The Financial Times recently reported that insurers are introducing sublimits for certain AI-related risks. Assured looks beyond the headlines to explain what these changes really mean for clients.

The Financial Times recently reported that insurers are beginning to place caps on certain AI-related losses within cyber insurance policies. The article suggests this could lead to narrower coverage, with more conditions applied over time.

It highlights that insurers such as QBE and Beazley are introducing sublimits (lower caps within a policy) for specific AI-related risks. Early examples include:

  • LLMjacking (unauthorised use of AI systems)
  • Regulatory fines linked to AI misuse

The article raises concerns that these limits could expand and that AI may eventually become a more restricted, or even separate, area of insurance.

Assured Reacts:

We believe this article casts this development too negatively. In reality, this is a positive step forward in how cyber insurance evolves to respond to cyber losses.

Adding clarity

LLMjacking is not currently explicitly covered (affirmatively endorsed) in most cyber policies. By introducing a sublimit, insurers are:

  • Clearly defining coverage where it was previously ambiguous
  • Providing greater certainty that claims will be paid

AI and cyber risk evolve quickly, and policy wording doesn’t always keep pace. These changes are about updating legacy wording, reducing grey areas and giving clients more confidence as AI-driven risks mature.

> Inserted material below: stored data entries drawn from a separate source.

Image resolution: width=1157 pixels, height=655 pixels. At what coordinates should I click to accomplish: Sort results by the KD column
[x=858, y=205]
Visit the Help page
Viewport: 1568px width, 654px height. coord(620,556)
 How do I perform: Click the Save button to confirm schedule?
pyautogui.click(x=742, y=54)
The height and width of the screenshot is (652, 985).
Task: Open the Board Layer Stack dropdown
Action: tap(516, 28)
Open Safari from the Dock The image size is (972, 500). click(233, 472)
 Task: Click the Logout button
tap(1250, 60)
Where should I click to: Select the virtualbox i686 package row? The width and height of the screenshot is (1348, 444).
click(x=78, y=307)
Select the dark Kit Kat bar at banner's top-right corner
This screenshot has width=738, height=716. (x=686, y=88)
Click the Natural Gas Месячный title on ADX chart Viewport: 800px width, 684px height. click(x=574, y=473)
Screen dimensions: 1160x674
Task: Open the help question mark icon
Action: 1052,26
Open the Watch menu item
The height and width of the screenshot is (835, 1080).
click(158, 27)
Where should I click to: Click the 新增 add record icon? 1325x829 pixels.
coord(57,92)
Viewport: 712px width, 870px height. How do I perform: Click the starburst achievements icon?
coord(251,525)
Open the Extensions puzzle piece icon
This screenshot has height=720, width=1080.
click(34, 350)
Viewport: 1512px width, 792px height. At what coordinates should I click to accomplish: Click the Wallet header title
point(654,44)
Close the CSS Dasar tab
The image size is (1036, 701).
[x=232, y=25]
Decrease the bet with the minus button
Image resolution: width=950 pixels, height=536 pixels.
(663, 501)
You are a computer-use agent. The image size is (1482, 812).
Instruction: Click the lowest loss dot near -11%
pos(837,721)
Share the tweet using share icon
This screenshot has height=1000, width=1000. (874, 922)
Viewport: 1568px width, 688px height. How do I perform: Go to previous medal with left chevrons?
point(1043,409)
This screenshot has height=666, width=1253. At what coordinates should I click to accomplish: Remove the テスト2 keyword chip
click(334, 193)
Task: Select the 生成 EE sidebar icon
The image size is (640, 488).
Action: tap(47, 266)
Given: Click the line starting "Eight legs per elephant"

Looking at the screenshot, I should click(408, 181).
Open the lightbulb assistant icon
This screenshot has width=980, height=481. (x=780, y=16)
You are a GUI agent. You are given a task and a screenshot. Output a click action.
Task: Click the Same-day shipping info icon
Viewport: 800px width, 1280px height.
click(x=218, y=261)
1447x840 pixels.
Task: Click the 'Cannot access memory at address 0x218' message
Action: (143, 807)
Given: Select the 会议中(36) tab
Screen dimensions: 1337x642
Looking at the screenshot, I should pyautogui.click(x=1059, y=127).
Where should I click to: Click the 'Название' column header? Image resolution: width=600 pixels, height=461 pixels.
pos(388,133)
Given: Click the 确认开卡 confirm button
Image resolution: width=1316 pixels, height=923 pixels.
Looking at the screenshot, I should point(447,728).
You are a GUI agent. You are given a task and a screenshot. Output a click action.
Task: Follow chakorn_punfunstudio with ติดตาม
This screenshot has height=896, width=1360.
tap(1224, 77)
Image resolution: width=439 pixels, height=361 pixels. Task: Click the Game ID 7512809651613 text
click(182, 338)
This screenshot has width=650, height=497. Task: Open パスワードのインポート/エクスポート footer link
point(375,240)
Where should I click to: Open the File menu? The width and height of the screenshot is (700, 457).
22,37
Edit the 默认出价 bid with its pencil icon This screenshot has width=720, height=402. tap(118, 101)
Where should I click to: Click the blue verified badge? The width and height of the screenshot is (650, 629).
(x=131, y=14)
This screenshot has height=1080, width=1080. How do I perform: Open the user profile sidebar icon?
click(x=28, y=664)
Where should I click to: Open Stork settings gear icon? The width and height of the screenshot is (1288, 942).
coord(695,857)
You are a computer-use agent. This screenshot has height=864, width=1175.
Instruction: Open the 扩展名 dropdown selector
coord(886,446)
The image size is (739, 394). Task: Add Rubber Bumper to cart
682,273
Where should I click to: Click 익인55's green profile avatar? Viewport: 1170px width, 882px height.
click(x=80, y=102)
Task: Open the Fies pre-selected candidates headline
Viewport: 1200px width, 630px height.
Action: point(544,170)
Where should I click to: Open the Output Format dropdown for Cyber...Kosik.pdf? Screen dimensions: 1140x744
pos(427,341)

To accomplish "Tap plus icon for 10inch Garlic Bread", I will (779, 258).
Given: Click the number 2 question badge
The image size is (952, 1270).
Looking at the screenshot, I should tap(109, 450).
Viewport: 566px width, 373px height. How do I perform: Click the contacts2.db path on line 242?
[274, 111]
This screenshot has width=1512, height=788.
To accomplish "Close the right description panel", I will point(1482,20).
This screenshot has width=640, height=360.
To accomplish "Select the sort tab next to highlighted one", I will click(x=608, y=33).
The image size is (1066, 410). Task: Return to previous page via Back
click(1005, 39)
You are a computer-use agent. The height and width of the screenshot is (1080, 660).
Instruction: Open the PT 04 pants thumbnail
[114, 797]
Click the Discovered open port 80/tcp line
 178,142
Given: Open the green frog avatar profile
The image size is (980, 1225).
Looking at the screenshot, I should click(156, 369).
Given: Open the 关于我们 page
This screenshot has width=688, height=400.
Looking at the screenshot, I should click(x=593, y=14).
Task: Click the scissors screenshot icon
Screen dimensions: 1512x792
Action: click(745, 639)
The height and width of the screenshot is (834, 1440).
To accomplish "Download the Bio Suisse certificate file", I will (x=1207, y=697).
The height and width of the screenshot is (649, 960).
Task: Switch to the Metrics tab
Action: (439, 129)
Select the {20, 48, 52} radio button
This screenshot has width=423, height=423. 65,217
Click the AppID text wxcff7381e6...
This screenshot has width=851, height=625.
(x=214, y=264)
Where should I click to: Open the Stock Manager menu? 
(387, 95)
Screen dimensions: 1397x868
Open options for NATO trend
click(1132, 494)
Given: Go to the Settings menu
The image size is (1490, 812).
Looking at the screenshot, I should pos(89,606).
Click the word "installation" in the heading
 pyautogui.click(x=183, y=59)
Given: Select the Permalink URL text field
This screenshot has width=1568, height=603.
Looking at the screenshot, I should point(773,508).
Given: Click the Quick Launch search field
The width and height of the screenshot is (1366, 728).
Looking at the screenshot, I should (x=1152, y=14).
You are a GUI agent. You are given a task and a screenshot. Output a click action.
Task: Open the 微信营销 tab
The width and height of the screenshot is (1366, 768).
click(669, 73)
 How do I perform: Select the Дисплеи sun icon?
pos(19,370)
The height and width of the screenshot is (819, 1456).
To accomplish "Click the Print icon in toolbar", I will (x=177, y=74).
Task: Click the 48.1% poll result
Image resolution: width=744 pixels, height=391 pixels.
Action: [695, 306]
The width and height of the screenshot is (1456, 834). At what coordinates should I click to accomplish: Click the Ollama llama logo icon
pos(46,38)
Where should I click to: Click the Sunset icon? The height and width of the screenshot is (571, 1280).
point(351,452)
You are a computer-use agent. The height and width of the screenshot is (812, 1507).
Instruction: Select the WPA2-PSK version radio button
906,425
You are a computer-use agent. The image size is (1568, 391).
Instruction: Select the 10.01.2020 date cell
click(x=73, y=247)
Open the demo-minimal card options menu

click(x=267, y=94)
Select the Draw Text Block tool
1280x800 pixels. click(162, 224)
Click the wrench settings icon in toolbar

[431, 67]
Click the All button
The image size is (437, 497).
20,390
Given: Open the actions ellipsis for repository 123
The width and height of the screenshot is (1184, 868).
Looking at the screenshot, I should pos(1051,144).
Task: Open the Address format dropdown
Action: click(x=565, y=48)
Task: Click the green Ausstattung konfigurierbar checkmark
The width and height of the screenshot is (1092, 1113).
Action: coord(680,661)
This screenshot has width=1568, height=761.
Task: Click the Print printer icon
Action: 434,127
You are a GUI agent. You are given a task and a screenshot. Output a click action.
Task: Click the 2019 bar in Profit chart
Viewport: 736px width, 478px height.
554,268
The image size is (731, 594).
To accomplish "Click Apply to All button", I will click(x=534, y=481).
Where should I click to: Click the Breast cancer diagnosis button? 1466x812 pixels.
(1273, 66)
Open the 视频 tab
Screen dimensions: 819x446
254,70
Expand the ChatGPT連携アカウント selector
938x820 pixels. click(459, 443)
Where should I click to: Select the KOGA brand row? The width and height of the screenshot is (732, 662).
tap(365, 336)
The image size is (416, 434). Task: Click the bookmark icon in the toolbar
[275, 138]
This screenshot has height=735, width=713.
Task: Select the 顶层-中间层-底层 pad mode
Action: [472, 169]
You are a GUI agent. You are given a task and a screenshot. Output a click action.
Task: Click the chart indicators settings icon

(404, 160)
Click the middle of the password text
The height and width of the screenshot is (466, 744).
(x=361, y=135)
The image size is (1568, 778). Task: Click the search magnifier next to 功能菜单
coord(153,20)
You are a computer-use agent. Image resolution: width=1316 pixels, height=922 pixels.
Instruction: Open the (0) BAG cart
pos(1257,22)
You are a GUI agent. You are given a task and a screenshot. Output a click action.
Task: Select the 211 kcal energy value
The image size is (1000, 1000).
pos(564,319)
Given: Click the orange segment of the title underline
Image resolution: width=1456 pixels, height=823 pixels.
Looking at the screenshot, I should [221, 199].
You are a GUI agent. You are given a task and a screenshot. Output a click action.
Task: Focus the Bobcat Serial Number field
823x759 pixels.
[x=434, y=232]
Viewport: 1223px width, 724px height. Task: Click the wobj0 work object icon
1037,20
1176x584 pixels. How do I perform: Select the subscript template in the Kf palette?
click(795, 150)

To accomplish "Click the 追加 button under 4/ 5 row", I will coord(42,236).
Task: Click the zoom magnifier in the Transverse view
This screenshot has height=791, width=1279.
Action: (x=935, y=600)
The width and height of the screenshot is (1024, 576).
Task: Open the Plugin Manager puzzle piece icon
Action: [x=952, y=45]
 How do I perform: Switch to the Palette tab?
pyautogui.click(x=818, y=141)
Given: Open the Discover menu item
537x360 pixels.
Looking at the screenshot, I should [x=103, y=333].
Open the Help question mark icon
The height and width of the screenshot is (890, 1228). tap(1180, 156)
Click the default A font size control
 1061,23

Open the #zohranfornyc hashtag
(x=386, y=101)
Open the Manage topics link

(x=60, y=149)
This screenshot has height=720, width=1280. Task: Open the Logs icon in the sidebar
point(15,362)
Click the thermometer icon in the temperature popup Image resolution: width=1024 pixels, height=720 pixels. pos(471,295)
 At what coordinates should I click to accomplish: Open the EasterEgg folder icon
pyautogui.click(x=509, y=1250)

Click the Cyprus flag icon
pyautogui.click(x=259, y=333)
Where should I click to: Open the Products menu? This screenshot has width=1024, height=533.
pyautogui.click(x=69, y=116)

Core coverage remains unchanged

Importantly, cyber coverage continues to respond to incidents, even where sublimits are introduced.

If an AI-related incident leads to a traditional cyber loss, it is still covered under the main policy. This, unfortunately, is not explicit in the FT article. There are currently no known cases of cyber claims being denied due to AI involvement, including LLMjacking.

QBE reached out to Assured to clarify their positioning on cyber coverage, explicitly stating that it is not pulling back from AI-related cyber risk. In fact, they are expanding coverage in areas where gaps previously existed. QBE was keen to reassure that its core cyber coverage will continue to respond to cyber losses, regardless of whether AI is involved in the incident.

Contrary to the FT article’s positioning, these changes are not about restricting cover but about making AI-related risks insurable in a clear and structured way. Insurers are refining how policies respond, not stepping away from the risk.